Unlike Word2Vec, BERT is a contextual representation model. Thus, where Word2Vec generates a single vector for each word (the word “Orange” will have the same representation even though it can refer to a colour, a fruit, a city, or a company), BERT can generate several vectors according to the context in which the word is used.

First of all, the model is pretrained on huge unlabelled text datasets (all of the Wikipedia pages in English, for example).

Then it is fine-tuned, meaning it is retrained on a smaller quantity of data, for a specific task (such as sentiment analysis or text generation).

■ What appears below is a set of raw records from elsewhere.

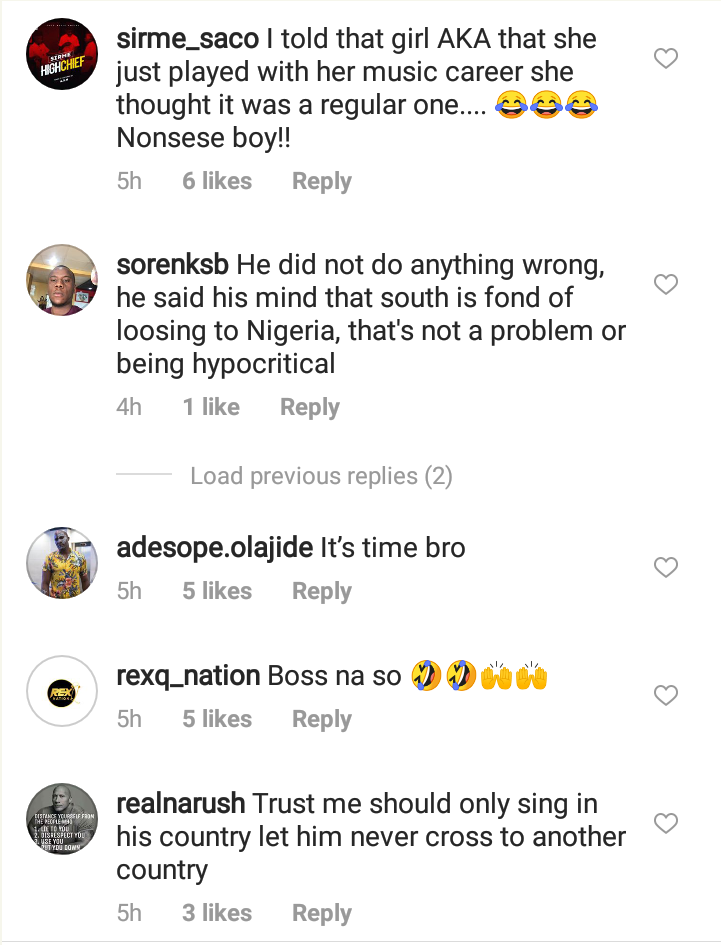
Task: Like the sirme_saco comment with the heart
Action: click(665, 60)
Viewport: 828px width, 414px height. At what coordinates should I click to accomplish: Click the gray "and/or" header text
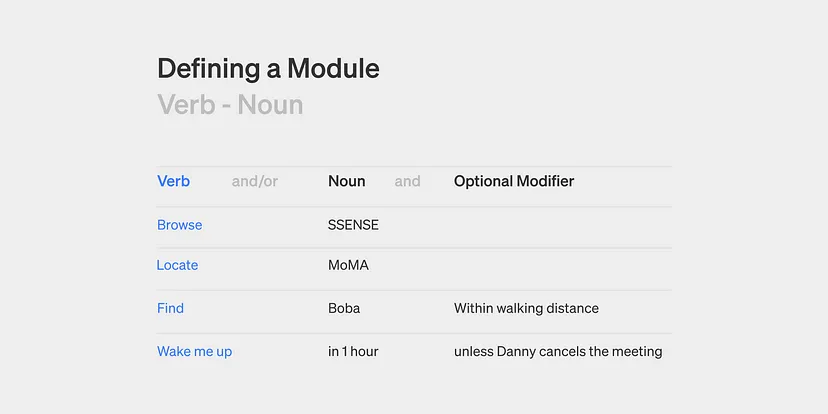(254, 181)
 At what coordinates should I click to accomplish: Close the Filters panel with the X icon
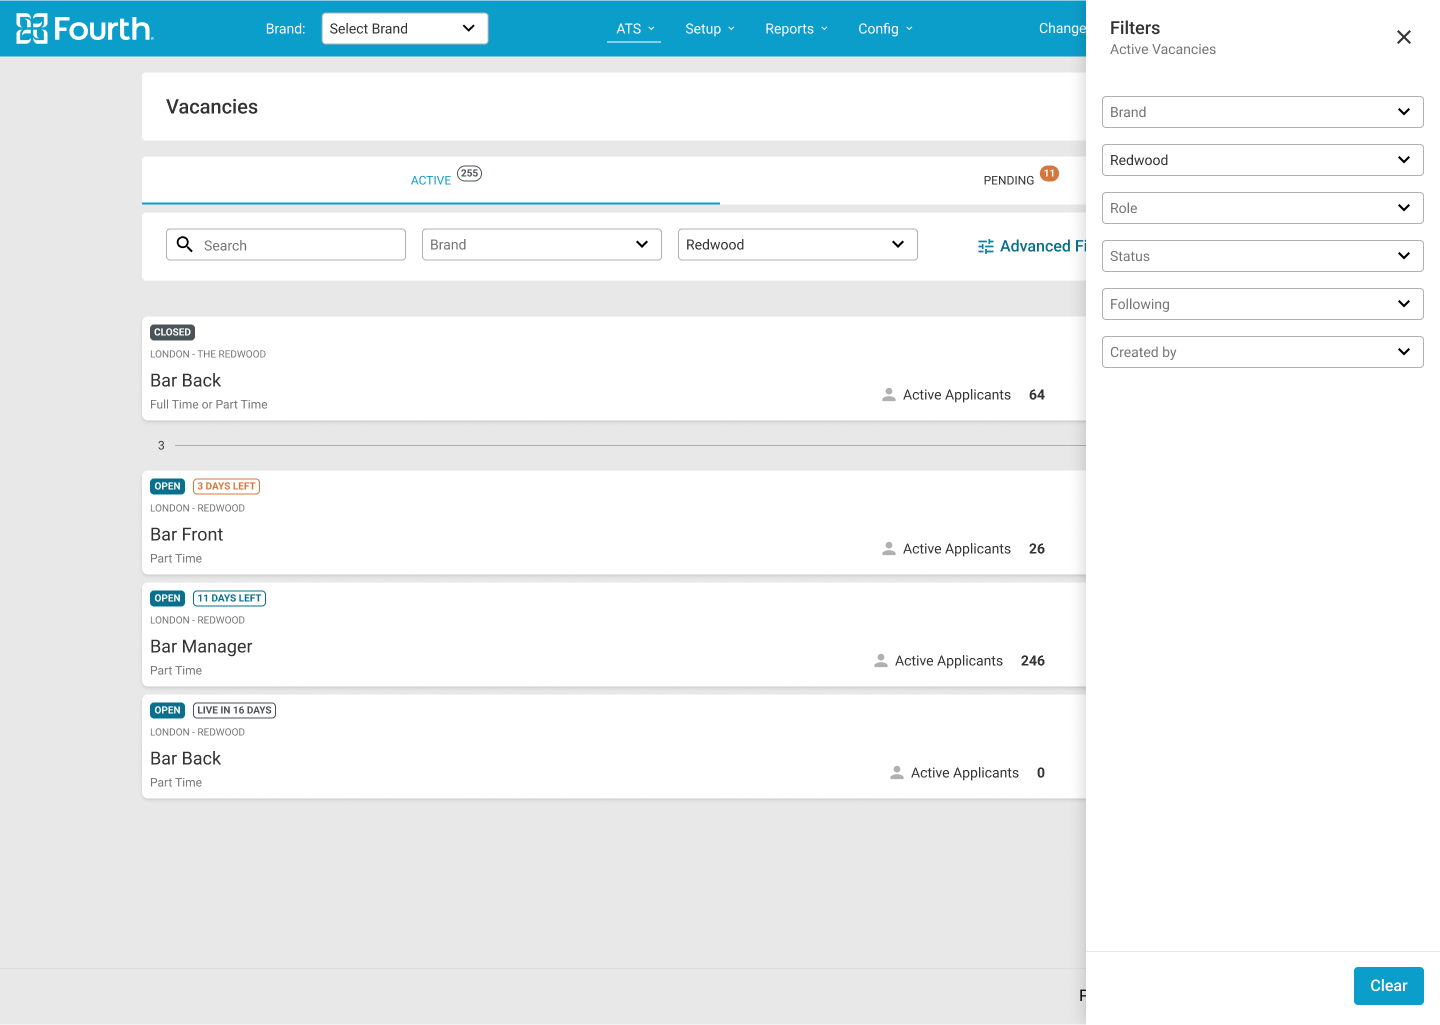tap(1403, 37)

This method makes it much more precise in its results and quicker to learn than its predecessors.

What’s more, it is capable of specialising in many tasks, with little data, and it outperforms existing specialised models in many cases. Thanks to the open version published by Google, BERT has given rise to several derivatives.

From natural language processing to computer vision

Self-supervised learning may have enabled natural language processing to make progress, however the techniques used cannot easily be transposed to new areas, such as computer vision.

Yann LeCun writes that this can be explained mainly by the fact that it is much more difficult to efficiently represent uncertainty in image prediction than it is in word prediction.

“When the missing word cannot be predicted exactly […], the system can associate a score or a probability to all possible words in the vocabulary […].” This is not possible with computer vision. “We cannot list all possible video frames and associate a score to each of them, because there is an infinite number of them.”

The ingredients of the SEER recipe

To solve the problem, Facebook has developed the SEER model, which combines several innovations concocted within its laboratories.

First ingredient: SwAV, developed in cooperation with Inria, is an online clustering algorithm, which benefits from contrasting methods to cluster images sharing visual characteristics without requiring explicit comparison of a multitude of image pairs.

Contrast learning makes it possible to train a model to recognise the similarities and differences between images – and thereby learn the invariable characteristics of an object – by comparing pairs of images that have been transformed or taken at different angles.

It is a very efficient method for learning visual concepts without supervision, but the comparison process requires an extremely high amount of calculation time, hence the search for an alternative. With SwAV, Facebook claims to have achieved good performances all the while dividing the model’s learning time by six.

However, if we wish to train a big model on large databases, it is also necessary to have the appropriate architecture. Facebook has turned to another recent innovation from its AI research laboratory FAIR: RegNets, a family of Convolutional Neural Networks (ConvNets) that can be scaled with billions of parameters and optimised to adapt to various runtime environments and memory limits.

The final ingredient that has made SEER possible: VISSL, a versatile open-source toolbox for self-supervised learning applied to images.

According to Facebook, the final version of the SEER model (1.3 billion parameters, 1 billion random images, 512 processors) has reached 84.2 % top-1 accuracy on ImageNet, the reference database where research teams from all over the world assess the accuracy of their models. This rate represents the proportion of correct predictions. “Top-1 accuracy” means that the first answer given by the model, the one with the highest probability, is indeed the expected answer (whereas “top-5 accuracy” takes into account the first five answers given by the model). The score obtained by SEER places it in the highest performing self-supervised models and not very far behind the best supervised models, which can achieve around 90.50 % top-1.